# Try it:
Look below for the line that contains "Screen dimensions: 720x480", then copy it and each following line exactly, through and including the line that contains "Open the Room".

-- Available records follows --

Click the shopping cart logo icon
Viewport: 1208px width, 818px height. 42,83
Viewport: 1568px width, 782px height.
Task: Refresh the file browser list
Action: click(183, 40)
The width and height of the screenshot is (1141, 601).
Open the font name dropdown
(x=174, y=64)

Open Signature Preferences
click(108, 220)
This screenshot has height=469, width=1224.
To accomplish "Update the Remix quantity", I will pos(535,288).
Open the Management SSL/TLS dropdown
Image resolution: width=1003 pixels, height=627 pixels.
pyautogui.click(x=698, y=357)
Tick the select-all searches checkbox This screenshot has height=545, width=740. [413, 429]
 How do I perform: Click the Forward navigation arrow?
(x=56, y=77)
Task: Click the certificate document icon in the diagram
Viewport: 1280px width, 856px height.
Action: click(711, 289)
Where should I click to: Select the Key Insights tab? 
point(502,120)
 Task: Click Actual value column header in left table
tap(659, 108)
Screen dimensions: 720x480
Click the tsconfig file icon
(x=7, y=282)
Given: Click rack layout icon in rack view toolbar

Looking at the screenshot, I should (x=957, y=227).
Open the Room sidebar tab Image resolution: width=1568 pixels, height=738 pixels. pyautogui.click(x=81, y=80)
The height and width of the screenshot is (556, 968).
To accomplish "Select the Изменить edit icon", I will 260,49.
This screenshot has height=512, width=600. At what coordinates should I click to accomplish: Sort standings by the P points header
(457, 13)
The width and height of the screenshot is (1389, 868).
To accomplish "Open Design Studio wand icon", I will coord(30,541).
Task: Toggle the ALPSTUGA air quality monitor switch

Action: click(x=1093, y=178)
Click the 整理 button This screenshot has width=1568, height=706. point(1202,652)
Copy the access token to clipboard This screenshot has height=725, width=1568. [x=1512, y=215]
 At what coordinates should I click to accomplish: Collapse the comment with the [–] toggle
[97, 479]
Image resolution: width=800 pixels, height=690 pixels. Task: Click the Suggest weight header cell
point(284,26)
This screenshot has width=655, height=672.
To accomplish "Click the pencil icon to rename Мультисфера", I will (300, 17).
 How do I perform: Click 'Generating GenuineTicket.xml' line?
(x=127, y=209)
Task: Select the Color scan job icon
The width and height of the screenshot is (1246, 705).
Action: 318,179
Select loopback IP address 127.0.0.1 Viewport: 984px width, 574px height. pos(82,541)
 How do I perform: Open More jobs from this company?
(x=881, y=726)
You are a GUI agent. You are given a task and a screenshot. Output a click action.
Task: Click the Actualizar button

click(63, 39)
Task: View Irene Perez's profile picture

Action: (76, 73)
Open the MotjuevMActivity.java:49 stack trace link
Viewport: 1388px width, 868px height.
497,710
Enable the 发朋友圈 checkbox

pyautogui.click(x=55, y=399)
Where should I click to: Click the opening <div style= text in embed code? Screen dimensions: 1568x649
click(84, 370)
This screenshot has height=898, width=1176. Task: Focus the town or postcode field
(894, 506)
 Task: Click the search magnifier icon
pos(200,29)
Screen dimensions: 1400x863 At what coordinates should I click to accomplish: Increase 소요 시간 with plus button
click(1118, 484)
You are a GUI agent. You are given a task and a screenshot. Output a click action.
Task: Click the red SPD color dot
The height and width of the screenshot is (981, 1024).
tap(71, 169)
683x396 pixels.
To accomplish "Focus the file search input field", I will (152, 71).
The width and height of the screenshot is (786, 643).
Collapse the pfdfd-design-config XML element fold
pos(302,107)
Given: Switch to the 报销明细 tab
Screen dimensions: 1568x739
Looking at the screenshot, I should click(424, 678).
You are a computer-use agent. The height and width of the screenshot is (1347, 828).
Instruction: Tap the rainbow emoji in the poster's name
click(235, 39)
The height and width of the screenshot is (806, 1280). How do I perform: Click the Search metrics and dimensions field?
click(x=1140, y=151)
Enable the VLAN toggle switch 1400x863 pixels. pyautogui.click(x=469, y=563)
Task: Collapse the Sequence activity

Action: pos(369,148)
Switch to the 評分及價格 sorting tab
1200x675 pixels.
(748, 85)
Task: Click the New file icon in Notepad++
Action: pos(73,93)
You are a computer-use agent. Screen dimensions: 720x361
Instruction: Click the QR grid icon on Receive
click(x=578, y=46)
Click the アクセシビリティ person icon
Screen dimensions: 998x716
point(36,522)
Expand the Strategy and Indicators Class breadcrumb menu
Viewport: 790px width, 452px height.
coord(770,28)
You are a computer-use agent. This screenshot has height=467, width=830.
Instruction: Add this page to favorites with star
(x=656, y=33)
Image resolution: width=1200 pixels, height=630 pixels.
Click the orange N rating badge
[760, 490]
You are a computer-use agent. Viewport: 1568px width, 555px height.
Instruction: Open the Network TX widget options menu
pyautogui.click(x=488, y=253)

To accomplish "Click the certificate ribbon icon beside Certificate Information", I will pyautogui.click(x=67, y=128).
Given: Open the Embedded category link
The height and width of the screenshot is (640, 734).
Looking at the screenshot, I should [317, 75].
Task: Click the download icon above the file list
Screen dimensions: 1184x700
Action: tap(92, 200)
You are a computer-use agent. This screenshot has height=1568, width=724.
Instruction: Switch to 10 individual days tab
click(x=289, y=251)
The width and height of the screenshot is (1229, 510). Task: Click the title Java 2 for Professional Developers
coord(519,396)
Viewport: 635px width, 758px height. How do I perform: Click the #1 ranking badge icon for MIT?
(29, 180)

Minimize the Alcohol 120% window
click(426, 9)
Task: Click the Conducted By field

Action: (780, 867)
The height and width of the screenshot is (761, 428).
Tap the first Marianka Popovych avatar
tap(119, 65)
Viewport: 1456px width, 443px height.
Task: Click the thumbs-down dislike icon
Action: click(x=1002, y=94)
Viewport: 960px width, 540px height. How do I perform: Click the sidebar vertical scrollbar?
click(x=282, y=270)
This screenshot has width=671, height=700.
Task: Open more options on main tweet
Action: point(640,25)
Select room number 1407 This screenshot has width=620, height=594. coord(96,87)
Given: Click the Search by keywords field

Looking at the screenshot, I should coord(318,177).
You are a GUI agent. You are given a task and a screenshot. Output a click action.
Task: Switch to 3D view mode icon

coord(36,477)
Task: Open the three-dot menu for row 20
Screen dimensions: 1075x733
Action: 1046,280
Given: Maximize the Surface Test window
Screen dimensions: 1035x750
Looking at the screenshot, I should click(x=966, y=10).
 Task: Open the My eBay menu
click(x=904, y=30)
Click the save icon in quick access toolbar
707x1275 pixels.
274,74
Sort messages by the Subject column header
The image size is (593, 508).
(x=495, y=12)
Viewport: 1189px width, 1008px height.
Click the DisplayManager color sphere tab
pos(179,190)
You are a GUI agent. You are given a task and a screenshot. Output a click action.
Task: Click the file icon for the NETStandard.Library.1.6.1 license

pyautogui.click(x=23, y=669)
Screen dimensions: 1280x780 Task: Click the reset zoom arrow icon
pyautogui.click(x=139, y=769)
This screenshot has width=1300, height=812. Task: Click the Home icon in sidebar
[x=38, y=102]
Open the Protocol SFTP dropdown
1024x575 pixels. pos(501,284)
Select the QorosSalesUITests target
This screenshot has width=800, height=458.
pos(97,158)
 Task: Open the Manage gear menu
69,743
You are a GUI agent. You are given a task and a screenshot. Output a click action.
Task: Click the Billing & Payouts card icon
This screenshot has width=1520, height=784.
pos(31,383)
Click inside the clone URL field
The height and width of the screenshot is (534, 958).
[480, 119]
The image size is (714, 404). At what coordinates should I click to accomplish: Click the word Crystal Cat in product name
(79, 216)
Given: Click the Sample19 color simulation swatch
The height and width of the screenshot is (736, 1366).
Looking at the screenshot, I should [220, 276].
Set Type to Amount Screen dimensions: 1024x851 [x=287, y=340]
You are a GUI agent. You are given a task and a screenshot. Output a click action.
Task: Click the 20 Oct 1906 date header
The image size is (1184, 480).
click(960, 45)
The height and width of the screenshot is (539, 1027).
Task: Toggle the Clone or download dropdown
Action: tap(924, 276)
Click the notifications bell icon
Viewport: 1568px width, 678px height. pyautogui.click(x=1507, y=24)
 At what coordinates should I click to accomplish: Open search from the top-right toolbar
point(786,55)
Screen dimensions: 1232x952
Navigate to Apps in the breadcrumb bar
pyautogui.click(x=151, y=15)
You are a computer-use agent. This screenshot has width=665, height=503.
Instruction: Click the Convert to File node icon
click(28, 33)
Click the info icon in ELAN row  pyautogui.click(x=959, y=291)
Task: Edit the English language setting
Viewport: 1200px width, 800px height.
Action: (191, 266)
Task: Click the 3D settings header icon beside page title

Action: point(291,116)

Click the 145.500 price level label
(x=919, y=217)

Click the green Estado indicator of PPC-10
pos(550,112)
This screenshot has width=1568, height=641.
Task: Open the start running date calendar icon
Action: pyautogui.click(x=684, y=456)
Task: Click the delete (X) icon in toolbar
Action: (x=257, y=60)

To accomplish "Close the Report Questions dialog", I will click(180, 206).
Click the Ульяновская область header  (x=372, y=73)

-- Available records concluded --

# Output below:
Screen dimensions: 720x480
Click the tsconfig file icon
(x=7, y=282)
Given: Click rack layout icon in rack view toolbar

Looking at the screenshot, I should (x=957, y=227).
Open the Room sidebar tab Image resolution: width=1568 pixels, height=738 pixels. pyautogui.click(x=81, y=80)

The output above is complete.